|Wei, Q - OICD|
|Damann, K - LSU PLANT PATH DEPT|
Submitted to: American Society of Sugar Cane Technologists
Publication Type: Abstract Only
Publication Acceptance Date: June 18, 1997
Publication Date: N/A
Technical Abstract: Two pairs of polymerase chain reaction (PCR) primers were developed that primed specific amplification of the 16S and 23S ribosomal intergenic transcribed spacer region from Xanthomonas albilineans (Xa) and Clavibacter xyli subsp. xyli (Cxx), the causal agents of sugarcane leaf scald and ratoon stunting disease, respectively.
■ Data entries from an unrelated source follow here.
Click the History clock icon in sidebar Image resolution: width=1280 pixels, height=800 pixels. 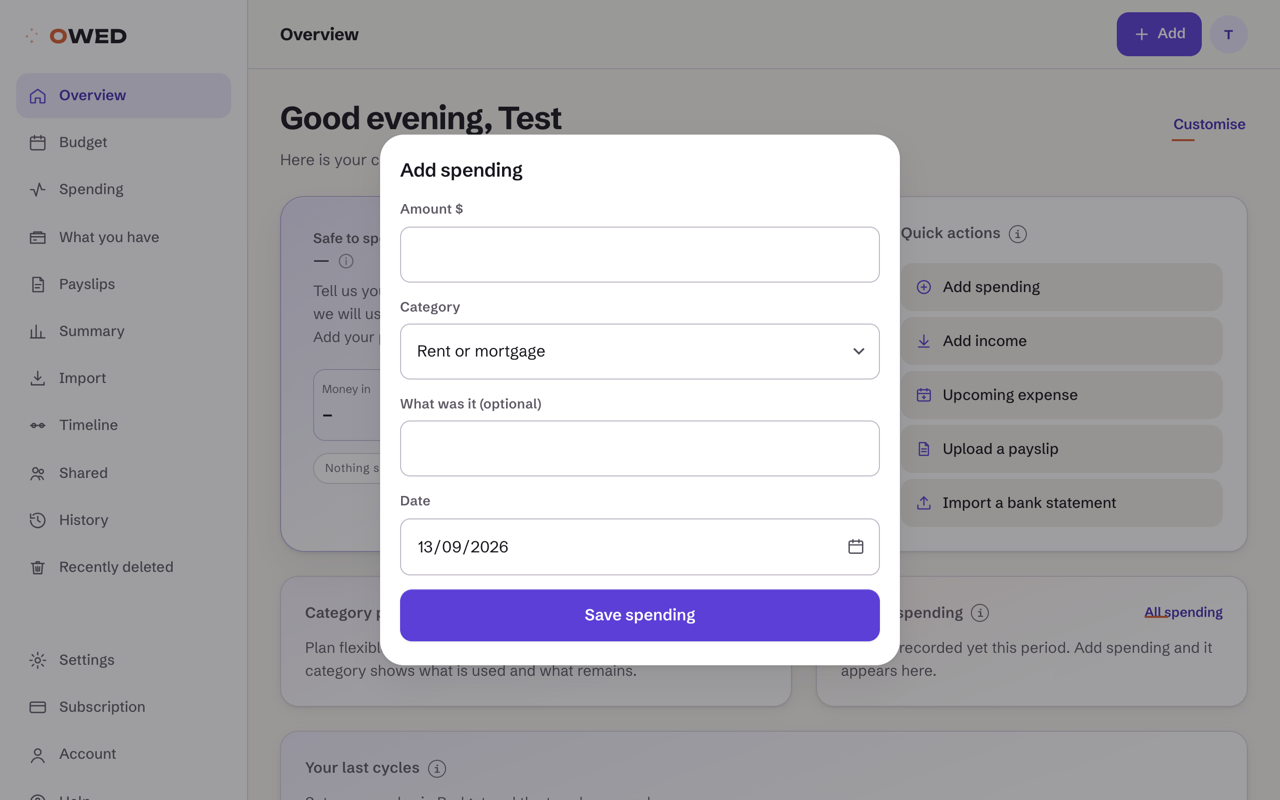point(38,520)
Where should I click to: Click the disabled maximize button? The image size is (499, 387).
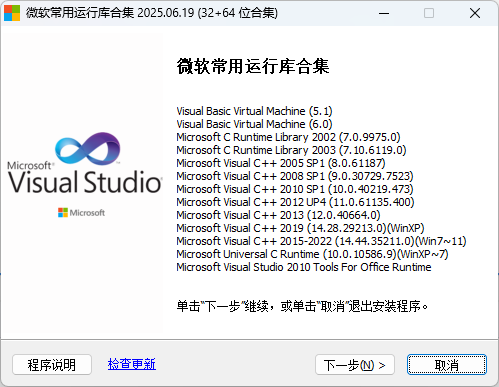(x=429, y=13)
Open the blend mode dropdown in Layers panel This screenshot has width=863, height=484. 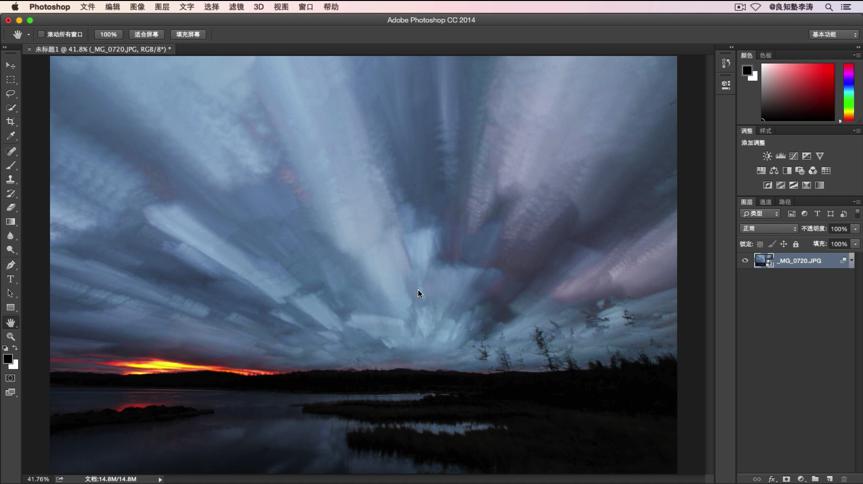coord(768,229)
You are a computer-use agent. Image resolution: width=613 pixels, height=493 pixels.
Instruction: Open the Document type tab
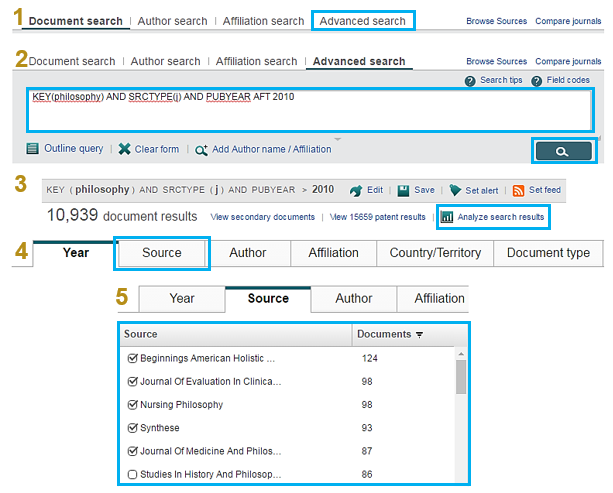pos(548,253)
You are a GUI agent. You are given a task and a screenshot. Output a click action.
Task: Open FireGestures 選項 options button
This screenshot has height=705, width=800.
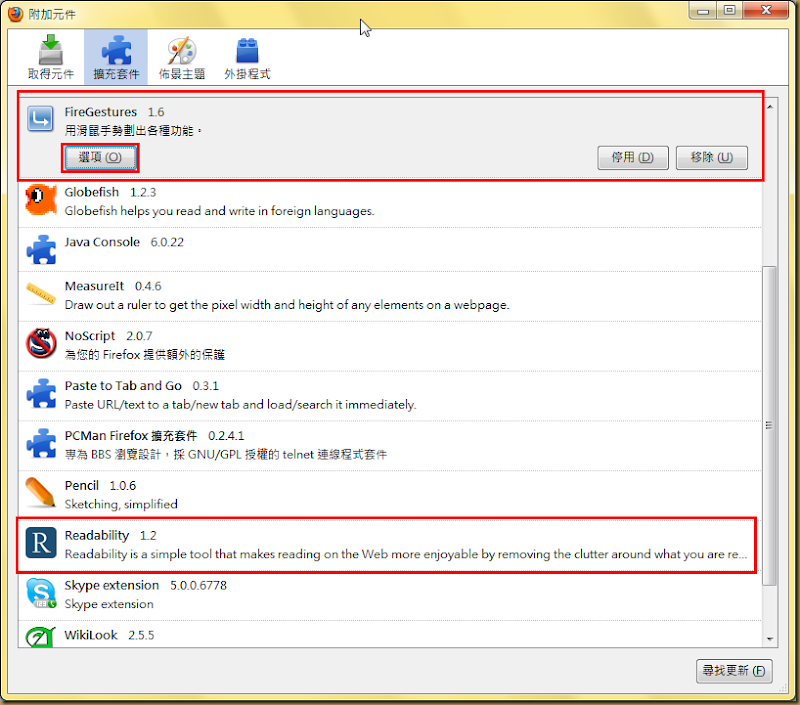click(100, 158)
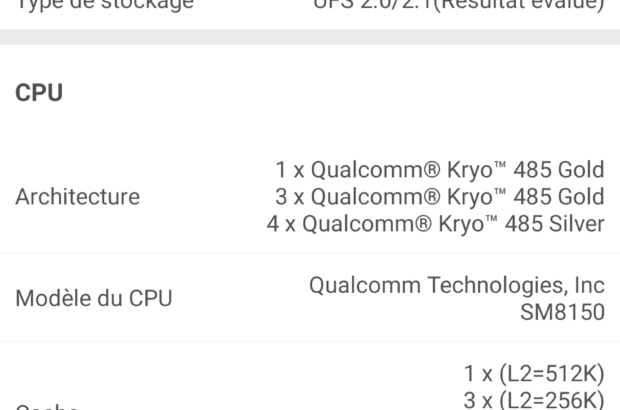
Task: Tap the SM8150 model number
Action: (562, 312)
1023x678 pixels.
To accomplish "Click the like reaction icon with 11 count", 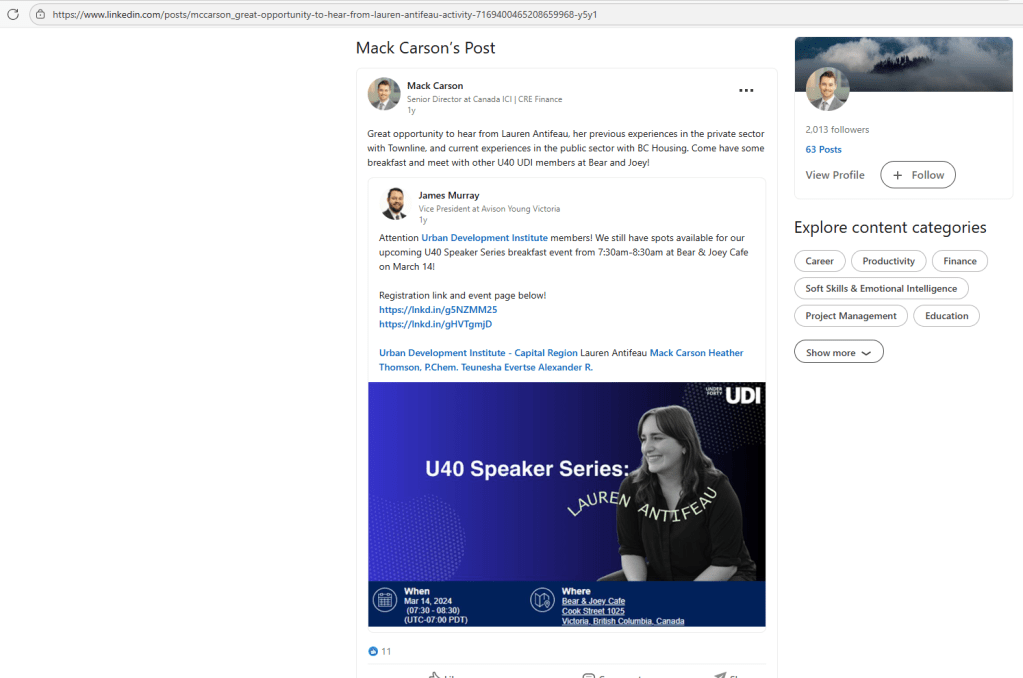I will click(x=374, y=651).
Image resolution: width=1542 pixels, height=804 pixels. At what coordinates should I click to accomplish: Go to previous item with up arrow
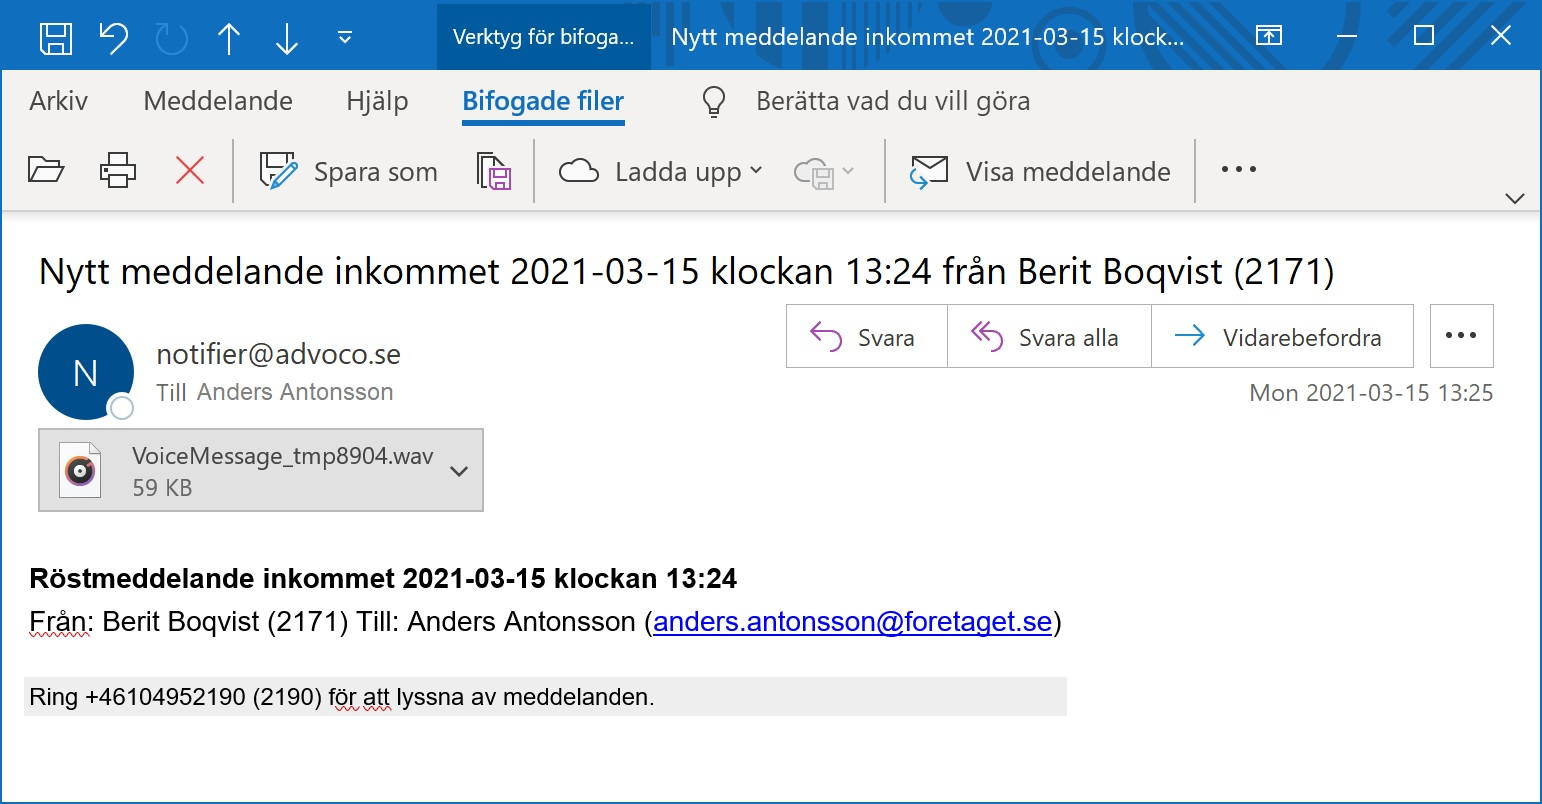[229, 38]
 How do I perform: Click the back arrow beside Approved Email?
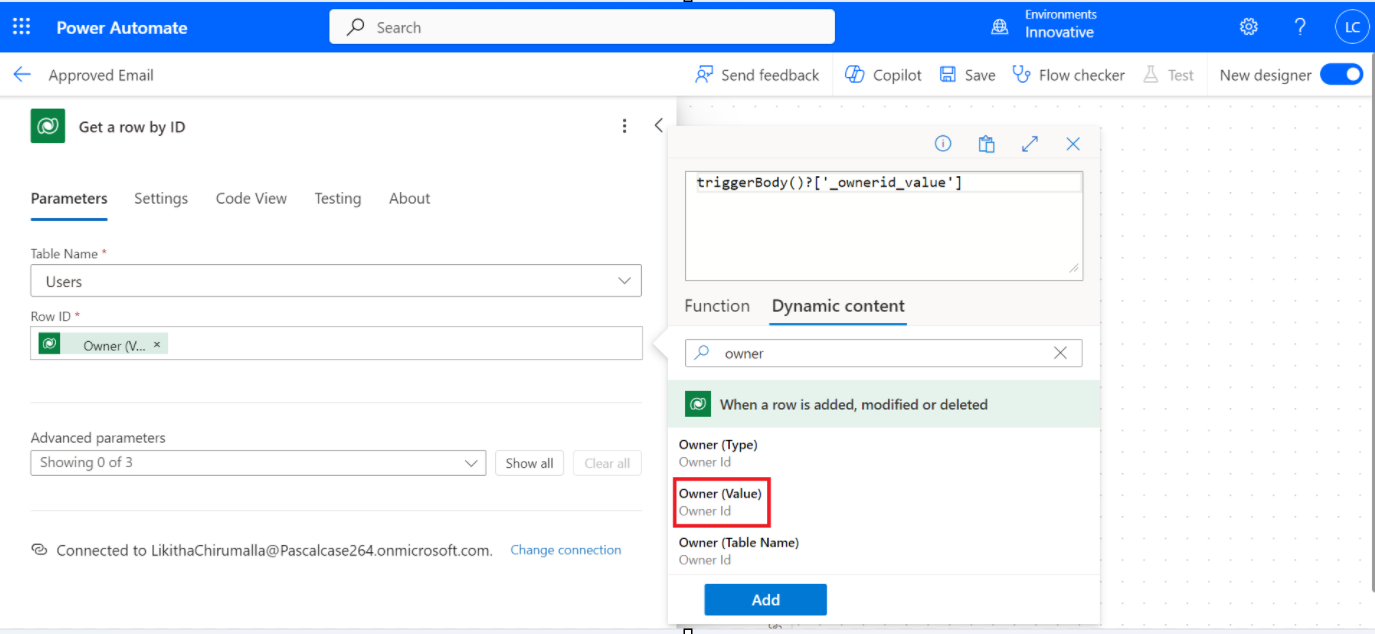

A PCR protocol using primers PGBL1 and PGBL2 amplified a specific 288 bp DNA product from all Xa strains collected worldwide including representatives of serovars I, II, and III. No amplification was observed from sugarcane bacterial saprophytes, Cxx, or other related Xanthomonas species tested. Results were obtained in less than two hours. Another PCR protocol with primers Cxx1 and Cxx2 amplified a specific 438 bp DNA product from the genomic DNA of 21 Cxx strains collected worldwide. No amplification of DNA from sugarcane bacterial saprophytes, Xa, or other closely related Clavibacter species was observed. DNA products can be amplified directly from cultured Xa and Cxx cells without prior extraction of the genomic DNA. These two pathogen-specific PCR protocols can be used as diagnostic tools for identification and early detection of the two important sugarcane diseases.